The USDA discovered another Asian Longhorned Beetle “hot spot” in the wooded areas surrounding Green Hill Park.

This  wooded lot has many host trees growing in it which makes it especially difficult to manage.

The Worcester City Manager and Commissioner of DPW consulted with the USDA ALB Eradication Team and approved a full host removal on this city land. The USDA has successfully eradicated ALB in other cities, so they are  considered the experts.

Worcester Tree Initiative, in line with our mission of being advocates of healthy urban forests, supports the administration’s decision for the full host removal in this particular area.

We take this stance because full host removals are the only guaranteed way to eradiate the ALB from an area. While complete recovery will take a long time, these lots will start to reforest themselves right away.

Some Worcester residents and Representatives, weary from bad news, have  questioned this full host removal decision.  People  wonder why we cannot chemically treat these host trees with imidacloprid to try to save them.

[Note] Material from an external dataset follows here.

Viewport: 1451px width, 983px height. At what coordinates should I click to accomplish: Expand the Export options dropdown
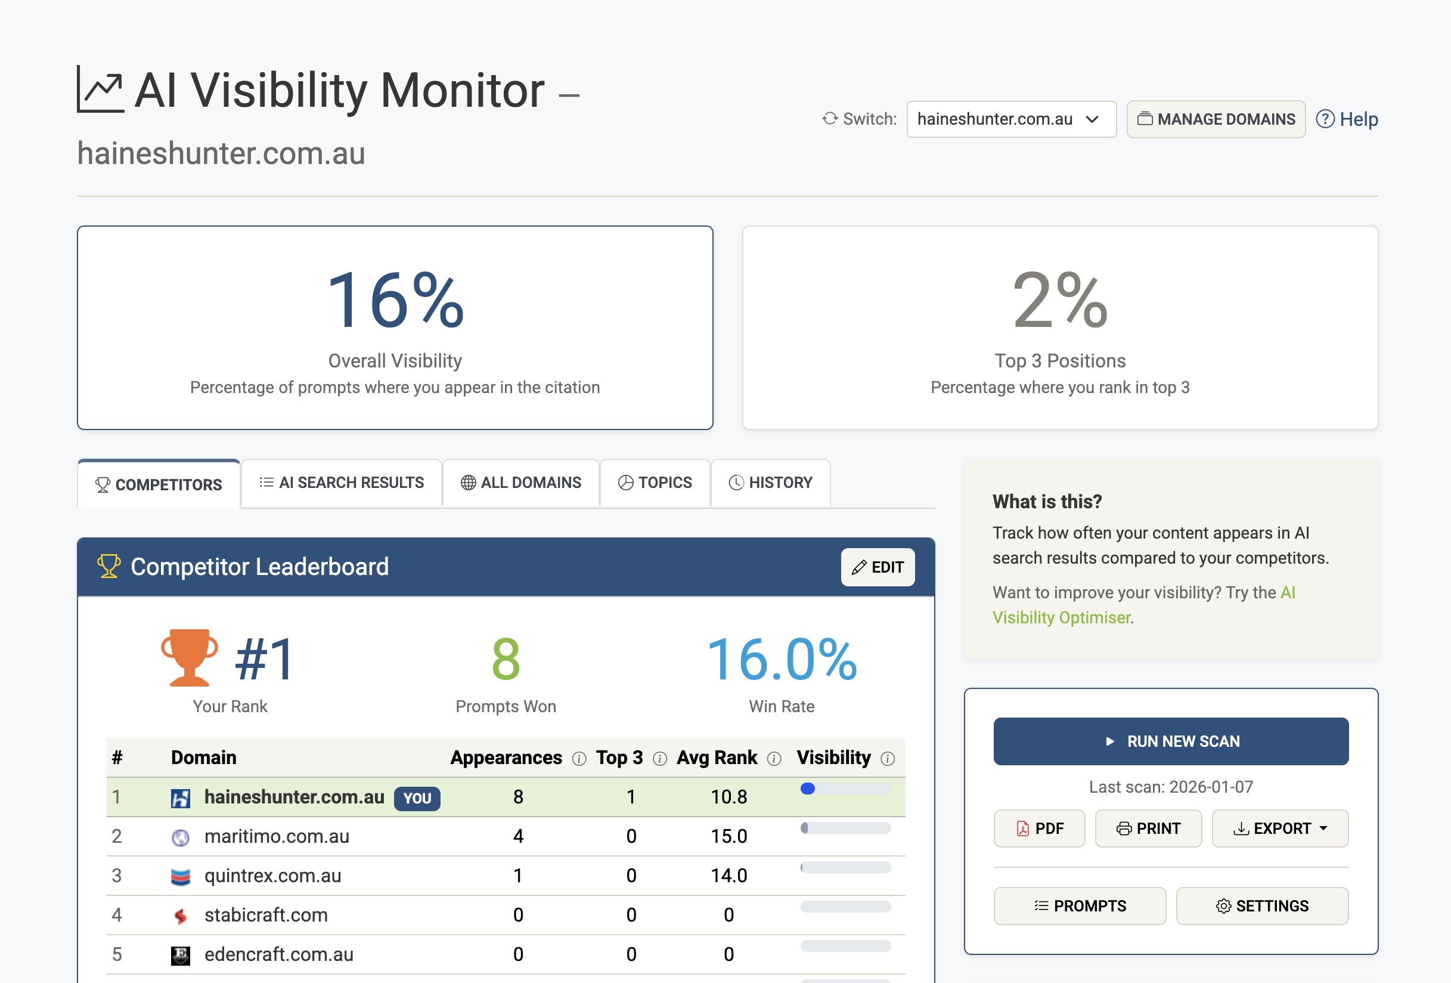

Treating chemically, while not a guaranteed option, may be a good option for treasured trees close to a hot spot.  Chicago, New York, and Boston are three cities where appropriate use of imidacloprid has been successful. It is important to keep in mind that in Chicago, the Beetle infested 4,800 trees. In Boston, it infested three trees.   In Worcester, it has affected well over 30,000 trees.

There are a number of environmental concerns around the use of imidicloprid, especially in broad applications.  Some research suggests a potential connection between the chemical and the demise of honey bees in what is being called Colony Collapse Disorder.

Research regarding the Asian Longhorned Beetle and  effective treatments for the insect has been conducted since the pest infestation in Chicago..   This research  includes case studies where ALB has been eradicated.  Studies are being conducted regarding the Asian Longhorned Beetle and its native ecosystem in hopes of creating an environmentally sound way to combat these pests.

Research has been done studying the effectiveness of treating trees with imidacloprid to prevent infestation by the Asian Longhorned Beetle.  And finally, there have been studies regarding the environmental impacts of using imidicloprid on a large scale.

As residents of the city with the largest ALB infestation in the country it is important to educate ourselves and understand the best policies in managing the infestation.